---- Provided information

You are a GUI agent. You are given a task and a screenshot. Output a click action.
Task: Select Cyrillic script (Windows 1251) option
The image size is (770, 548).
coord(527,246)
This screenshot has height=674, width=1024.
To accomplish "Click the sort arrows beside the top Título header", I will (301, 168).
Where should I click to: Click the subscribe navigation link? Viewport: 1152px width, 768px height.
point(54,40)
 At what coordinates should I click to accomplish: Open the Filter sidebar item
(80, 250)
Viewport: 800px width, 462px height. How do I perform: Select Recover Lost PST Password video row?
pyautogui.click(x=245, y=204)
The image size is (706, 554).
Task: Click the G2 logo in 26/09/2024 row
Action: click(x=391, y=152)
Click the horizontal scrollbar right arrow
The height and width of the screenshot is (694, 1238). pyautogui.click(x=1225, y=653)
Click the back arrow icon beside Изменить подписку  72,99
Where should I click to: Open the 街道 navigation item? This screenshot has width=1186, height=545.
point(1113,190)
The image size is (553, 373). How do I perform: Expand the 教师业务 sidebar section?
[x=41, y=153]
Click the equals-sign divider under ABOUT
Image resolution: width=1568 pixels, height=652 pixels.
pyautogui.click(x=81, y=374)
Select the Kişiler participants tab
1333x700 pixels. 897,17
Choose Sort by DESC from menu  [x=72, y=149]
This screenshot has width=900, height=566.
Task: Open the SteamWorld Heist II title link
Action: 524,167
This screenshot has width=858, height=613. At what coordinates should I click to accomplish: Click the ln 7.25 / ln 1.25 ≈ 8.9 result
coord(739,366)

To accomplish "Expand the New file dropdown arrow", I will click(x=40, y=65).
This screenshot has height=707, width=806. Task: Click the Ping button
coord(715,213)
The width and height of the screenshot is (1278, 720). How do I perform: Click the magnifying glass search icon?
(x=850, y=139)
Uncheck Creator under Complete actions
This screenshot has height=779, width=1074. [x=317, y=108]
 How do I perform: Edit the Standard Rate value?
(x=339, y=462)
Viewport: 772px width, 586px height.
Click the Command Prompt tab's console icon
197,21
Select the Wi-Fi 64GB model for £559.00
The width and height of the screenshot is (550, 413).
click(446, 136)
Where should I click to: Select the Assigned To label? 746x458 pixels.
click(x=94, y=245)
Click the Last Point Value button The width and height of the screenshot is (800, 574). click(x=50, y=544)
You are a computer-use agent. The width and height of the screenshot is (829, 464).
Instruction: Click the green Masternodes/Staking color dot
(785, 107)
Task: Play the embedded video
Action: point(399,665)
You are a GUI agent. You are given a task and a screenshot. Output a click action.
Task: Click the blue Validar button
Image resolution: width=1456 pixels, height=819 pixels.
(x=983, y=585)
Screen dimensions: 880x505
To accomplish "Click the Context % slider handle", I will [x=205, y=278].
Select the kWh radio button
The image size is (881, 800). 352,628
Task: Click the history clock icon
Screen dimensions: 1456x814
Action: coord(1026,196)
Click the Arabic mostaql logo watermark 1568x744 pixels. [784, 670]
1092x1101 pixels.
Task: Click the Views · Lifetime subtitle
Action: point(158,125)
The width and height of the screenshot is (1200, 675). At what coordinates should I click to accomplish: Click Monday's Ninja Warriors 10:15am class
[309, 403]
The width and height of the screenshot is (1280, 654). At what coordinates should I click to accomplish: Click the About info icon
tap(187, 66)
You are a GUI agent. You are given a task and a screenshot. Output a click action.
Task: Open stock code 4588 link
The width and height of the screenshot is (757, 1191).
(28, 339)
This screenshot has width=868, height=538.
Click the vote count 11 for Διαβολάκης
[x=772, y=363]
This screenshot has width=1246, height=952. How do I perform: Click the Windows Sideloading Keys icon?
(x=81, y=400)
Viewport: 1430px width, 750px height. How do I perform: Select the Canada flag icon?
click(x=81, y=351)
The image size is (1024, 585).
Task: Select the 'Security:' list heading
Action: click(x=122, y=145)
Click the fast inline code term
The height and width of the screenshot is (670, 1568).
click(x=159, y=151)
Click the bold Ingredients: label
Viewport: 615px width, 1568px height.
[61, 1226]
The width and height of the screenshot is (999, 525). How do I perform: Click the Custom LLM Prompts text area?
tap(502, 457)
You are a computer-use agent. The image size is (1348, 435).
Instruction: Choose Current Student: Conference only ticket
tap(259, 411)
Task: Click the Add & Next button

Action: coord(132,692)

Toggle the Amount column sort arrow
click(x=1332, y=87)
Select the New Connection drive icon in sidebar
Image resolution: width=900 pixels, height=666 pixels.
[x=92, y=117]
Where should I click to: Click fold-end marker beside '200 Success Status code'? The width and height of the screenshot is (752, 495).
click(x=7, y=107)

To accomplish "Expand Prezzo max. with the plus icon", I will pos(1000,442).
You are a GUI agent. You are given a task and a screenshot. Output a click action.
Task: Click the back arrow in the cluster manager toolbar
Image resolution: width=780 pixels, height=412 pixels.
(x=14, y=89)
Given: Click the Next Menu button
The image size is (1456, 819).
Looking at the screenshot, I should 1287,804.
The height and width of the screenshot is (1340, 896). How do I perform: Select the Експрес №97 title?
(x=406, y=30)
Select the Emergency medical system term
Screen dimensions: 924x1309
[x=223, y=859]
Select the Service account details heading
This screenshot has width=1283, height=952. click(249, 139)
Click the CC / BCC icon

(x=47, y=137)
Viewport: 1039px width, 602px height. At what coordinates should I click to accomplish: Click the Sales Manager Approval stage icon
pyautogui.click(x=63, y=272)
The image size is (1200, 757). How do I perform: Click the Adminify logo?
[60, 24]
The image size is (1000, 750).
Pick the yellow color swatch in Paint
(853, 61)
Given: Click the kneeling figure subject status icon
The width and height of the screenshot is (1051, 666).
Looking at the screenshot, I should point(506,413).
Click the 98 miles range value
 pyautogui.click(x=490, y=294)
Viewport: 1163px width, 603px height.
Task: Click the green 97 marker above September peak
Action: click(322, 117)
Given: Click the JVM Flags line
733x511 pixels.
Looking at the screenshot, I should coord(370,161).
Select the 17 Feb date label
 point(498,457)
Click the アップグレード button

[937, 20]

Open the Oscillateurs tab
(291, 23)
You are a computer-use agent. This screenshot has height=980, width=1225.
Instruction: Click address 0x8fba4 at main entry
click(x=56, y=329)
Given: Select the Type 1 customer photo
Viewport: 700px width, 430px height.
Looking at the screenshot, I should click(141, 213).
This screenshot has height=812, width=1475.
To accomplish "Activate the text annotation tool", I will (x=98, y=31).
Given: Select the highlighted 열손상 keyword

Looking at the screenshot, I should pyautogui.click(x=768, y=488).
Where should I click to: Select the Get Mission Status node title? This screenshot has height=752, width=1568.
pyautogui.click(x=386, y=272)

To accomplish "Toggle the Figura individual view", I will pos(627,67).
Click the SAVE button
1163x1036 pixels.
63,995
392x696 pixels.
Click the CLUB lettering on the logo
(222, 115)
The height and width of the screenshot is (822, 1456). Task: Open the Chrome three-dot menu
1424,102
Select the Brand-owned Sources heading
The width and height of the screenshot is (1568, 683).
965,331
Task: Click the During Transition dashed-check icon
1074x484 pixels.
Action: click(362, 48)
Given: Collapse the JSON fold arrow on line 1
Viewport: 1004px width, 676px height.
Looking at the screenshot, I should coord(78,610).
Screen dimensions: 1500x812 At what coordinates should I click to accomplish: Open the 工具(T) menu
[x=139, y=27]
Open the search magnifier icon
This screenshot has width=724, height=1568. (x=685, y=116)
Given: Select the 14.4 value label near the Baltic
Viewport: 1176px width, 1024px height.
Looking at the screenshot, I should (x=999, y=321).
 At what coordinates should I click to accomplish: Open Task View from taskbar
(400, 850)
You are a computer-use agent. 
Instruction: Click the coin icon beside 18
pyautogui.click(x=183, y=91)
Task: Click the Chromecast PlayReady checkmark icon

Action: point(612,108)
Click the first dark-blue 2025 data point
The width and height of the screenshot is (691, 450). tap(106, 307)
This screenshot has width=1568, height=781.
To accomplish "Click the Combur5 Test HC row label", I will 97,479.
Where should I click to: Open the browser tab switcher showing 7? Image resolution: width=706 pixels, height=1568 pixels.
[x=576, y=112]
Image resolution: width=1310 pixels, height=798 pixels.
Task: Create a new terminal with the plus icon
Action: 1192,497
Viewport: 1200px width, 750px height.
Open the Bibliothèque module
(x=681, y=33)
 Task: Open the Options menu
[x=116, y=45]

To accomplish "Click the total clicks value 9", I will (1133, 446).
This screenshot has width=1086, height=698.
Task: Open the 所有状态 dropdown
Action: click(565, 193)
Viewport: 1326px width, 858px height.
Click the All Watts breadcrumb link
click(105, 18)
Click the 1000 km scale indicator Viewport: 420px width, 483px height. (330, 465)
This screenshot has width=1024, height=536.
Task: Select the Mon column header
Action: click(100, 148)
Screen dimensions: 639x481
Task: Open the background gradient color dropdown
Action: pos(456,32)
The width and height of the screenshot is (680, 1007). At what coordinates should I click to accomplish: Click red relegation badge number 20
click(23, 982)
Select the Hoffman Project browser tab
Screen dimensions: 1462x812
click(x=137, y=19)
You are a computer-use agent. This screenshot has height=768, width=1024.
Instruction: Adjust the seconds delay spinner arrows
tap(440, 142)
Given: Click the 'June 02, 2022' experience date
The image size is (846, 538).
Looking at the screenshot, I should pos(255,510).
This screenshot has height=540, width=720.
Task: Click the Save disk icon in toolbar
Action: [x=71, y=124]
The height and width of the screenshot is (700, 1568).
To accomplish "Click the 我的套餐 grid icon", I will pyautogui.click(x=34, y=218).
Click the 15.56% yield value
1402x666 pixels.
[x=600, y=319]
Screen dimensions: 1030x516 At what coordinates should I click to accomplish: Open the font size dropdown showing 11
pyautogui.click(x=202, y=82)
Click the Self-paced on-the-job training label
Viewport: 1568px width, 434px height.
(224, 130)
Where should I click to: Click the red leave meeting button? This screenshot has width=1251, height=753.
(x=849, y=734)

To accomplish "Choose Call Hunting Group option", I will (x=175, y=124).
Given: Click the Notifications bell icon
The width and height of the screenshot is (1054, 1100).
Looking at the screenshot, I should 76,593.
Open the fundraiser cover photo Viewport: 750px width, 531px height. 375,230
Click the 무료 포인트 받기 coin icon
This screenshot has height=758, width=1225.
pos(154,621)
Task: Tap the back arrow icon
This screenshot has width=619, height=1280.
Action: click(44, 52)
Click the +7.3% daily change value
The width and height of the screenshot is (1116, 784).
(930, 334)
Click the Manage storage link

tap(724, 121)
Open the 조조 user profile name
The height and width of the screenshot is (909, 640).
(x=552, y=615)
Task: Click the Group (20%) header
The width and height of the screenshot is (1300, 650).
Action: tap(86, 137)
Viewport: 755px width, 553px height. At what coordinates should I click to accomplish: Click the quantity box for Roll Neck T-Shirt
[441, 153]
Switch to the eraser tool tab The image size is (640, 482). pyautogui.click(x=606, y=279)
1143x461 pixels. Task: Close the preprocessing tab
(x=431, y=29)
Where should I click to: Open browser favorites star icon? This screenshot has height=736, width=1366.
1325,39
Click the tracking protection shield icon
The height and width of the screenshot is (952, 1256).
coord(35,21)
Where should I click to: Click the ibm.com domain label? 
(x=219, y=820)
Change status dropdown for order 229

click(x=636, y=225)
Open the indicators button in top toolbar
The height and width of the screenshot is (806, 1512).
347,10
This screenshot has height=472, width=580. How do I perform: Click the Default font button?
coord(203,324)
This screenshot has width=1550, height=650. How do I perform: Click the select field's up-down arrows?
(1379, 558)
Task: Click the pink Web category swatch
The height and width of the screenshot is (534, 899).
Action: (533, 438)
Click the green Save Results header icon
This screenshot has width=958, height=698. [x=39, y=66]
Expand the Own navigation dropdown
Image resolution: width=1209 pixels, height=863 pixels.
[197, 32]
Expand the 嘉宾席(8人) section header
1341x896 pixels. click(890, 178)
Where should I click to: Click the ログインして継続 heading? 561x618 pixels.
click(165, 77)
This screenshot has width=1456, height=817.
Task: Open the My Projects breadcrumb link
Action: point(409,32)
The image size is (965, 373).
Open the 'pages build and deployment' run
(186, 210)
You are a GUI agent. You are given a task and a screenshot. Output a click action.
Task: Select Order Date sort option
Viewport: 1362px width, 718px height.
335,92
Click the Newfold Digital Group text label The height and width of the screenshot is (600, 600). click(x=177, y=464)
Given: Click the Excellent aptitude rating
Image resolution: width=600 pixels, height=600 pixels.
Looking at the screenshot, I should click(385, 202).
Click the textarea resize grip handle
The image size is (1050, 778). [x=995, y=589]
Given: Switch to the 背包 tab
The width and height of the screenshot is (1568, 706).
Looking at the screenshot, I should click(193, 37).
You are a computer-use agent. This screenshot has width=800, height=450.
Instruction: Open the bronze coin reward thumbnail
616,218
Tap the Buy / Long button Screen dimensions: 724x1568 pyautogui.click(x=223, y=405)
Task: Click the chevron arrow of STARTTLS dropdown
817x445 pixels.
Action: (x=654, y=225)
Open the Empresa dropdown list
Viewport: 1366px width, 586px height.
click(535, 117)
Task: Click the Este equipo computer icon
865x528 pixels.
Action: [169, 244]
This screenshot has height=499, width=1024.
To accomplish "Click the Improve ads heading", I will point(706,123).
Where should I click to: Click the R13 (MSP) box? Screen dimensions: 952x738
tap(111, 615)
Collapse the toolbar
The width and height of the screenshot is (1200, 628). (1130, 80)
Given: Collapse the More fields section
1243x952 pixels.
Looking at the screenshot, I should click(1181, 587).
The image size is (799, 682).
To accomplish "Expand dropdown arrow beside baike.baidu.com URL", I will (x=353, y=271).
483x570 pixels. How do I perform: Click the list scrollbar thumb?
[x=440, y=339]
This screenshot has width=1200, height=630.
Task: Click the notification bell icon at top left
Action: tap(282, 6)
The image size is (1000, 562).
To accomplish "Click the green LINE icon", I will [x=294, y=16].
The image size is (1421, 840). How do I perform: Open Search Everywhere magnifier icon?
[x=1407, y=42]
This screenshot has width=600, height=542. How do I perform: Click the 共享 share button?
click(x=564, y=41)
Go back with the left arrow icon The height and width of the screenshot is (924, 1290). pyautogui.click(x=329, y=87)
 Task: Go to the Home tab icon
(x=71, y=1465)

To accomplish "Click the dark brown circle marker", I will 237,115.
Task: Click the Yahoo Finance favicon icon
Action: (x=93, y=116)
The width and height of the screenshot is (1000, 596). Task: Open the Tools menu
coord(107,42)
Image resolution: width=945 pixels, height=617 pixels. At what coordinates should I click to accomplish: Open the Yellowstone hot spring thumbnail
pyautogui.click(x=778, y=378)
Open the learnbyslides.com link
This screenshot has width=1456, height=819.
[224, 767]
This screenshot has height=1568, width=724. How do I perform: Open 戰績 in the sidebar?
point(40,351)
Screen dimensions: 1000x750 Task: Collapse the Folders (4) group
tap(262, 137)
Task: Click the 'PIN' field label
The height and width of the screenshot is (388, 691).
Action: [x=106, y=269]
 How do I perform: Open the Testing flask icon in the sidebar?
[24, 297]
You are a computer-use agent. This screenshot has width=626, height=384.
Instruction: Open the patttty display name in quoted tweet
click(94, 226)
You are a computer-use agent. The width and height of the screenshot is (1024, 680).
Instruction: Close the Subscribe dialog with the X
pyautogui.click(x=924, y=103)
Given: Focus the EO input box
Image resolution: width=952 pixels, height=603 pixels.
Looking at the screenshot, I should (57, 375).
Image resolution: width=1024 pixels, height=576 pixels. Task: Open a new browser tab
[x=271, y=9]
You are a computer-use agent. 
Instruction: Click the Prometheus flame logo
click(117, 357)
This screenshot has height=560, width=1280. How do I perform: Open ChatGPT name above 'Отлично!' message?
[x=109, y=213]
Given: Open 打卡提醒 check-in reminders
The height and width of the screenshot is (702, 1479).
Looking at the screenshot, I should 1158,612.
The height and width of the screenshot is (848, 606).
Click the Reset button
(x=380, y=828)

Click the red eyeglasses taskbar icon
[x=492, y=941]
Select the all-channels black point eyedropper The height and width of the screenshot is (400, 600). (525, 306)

--------

*Problem requirements*: If a line of the data contains the word "computer", count it; say how many such lines there are and nothing else.

*Answer section*: 10